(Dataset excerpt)
--------------------------------

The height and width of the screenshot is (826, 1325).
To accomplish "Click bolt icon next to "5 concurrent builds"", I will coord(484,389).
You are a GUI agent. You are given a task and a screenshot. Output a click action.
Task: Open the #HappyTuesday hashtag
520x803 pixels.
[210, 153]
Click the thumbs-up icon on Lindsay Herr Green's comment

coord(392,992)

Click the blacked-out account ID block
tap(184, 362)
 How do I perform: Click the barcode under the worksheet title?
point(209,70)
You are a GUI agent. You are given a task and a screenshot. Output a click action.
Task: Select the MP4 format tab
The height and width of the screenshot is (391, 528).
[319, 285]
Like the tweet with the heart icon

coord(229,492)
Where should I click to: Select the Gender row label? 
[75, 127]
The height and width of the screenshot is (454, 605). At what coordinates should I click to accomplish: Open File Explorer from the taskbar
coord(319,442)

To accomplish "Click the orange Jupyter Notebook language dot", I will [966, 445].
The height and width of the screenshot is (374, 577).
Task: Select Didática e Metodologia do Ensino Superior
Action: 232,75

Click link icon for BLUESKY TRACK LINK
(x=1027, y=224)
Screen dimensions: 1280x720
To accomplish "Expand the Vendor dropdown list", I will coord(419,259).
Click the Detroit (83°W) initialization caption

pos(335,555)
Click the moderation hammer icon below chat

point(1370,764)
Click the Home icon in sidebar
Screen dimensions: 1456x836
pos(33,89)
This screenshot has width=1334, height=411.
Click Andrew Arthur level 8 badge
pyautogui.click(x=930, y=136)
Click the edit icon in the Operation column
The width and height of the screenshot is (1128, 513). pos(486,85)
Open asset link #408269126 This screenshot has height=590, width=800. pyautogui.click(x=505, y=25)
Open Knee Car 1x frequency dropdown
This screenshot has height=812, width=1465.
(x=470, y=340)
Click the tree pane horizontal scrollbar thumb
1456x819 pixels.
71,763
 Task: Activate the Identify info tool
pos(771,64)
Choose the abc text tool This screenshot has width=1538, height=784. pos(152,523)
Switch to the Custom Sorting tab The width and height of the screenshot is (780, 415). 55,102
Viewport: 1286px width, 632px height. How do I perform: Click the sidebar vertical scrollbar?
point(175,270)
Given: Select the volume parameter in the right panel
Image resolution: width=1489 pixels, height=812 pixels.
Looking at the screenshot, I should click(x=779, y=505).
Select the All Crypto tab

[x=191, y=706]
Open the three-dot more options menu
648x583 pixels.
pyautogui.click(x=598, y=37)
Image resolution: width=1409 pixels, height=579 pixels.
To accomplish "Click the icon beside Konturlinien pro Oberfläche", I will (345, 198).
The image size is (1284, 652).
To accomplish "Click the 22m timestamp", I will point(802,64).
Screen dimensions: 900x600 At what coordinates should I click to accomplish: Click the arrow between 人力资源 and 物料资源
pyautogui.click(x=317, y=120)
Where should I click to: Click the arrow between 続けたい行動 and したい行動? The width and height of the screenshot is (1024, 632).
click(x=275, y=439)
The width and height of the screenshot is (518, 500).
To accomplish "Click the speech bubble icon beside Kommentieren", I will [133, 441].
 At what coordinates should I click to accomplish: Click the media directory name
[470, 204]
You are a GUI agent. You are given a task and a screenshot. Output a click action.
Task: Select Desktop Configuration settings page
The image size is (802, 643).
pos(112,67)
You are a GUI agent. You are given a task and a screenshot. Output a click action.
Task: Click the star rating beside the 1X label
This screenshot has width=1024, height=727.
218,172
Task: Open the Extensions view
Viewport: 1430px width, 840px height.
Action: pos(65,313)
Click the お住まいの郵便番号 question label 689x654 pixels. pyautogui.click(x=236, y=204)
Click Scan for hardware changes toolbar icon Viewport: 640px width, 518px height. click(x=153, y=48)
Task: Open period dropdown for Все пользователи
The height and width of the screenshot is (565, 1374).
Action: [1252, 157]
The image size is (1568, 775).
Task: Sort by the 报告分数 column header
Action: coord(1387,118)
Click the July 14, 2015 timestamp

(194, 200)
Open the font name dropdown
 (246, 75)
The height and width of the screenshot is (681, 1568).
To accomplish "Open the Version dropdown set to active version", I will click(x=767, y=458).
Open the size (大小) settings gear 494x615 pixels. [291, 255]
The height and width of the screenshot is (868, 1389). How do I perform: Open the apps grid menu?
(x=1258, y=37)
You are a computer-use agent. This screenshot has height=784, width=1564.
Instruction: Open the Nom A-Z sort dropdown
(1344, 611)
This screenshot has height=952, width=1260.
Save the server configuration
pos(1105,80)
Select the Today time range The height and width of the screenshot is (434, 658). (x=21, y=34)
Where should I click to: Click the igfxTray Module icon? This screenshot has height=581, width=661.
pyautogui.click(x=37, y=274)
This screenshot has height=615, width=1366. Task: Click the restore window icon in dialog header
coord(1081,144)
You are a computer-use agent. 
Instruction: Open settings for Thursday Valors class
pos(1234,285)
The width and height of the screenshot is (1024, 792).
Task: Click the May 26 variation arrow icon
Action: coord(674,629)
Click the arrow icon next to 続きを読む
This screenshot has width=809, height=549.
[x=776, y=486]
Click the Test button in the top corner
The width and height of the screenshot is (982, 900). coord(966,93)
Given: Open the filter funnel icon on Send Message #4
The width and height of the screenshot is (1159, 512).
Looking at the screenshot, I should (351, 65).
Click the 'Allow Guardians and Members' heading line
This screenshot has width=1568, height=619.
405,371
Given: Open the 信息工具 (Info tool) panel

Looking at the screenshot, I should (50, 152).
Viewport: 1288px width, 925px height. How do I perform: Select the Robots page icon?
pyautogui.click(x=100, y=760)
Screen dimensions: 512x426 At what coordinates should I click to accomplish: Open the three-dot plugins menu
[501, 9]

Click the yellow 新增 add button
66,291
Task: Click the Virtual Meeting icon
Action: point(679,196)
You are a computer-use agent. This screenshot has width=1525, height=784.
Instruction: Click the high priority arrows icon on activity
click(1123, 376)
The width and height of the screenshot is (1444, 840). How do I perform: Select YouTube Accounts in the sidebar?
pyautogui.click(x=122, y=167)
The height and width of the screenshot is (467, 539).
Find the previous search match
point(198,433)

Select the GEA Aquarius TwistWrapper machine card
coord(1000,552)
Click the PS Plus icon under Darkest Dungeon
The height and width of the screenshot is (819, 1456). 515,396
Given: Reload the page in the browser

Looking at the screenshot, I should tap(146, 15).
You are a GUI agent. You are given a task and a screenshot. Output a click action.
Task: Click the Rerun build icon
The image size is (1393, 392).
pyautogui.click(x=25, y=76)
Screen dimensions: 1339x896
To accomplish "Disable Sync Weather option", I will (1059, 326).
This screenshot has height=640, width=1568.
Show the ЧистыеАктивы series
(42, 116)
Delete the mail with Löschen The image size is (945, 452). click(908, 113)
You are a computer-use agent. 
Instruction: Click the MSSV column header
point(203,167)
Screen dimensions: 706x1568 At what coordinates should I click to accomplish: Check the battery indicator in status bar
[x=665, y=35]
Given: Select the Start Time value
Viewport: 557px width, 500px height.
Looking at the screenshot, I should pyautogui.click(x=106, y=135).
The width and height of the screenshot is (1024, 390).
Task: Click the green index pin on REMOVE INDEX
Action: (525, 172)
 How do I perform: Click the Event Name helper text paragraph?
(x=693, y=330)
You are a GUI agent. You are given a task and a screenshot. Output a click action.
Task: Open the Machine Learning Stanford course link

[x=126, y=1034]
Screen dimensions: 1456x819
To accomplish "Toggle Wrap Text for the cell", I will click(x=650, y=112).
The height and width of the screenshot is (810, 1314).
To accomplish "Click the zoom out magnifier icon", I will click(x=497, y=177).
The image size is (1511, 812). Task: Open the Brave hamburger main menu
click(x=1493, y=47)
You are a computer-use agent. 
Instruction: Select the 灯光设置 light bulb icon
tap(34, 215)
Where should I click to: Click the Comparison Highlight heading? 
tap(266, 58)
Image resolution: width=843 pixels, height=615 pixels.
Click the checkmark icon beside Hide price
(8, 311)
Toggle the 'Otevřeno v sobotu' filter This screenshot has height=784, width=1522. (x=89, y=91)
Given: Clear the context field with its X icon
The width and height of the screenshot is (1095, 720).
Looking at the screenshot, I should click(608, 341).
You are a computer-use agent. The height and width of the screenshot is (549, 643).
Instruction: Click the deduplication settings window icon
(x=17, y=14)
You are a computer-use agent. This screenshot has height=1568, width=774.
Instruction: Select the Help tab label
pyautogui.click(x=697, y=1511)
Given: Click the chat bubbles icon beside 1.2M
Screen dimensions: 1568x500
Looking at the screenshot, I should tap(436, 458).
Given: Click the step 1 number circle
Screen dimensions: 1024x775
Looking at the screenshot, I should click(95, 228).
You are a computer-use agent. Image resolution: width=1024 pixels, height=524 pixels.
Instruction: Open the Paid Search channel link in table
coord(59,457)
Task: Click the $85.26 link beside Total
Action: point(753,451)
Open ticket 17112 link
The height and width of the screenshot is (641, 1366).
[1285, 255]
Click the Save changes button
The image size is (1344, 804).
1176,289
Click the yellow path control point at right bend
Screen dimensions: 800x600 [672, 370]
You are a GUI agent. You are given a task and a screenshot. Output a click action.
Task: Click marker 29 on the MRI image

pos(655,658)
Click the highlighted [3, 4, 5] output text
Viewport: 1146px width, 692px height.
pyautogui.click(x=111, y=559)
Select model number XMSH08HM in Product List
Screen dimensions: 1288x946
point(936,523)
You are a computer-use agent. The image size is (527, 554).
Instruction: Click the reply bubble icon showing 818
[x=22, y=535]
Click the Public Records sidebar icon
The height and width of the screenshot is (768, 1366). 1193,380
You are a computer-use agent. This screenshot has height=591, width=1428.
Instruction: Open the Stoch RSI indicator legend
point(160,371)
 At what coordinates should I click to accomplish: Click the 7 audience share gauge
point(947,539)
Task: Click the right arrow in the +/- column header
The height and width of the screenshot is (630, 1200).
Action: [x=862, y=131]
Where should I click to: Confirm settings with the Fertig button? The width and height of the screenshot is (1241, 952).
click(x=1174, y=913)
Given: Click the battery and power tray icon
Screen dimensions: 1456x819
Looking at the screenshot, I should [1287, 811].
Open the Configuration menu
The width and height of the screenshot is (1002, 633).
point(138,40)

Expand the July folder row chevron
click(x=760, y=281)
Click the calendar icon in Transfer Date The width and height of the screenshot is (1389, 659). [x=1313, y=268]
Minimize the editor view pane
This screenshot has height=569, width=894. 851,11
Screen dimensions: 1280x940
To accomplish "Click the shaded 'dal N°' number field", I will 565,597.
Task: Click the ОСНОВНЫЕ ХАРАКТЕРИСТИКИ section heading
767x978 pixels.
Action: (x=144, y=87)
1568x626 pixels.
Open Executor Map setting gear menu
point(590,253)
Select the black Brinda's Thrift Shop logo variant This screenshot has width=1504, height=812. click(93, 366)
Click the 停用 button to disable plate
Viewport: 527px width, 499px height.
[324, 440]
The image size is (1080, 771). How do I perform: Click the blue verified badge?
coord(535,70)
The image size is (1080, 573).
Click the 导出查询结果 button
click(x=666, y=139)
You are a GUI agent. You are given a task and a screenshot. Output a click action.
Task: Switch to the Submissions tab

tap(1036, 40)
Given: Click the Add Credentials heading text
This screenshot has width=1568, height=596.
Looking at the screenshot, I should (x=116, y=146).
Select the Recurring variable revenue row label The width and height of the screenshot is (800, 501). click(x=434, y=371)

--------------------------------

Objective
Quote the lines of the listing above verbatim, starting at the line containing "Click the Public Records sidebar icon" and ending at the line containing "point(947,539)".

Expected output
Click the Public Records sidebar icon
The height and width of the screenshot is (768, 1366). 1193,380
You are a computer-use agent. This screenshot has height=591, width=1428.
Instruction: Open the Stoch RSI indicator legend
point(160,371)
 At what coordinates should I click to accomplish: Click the 7 audience share gauge
point(947,539)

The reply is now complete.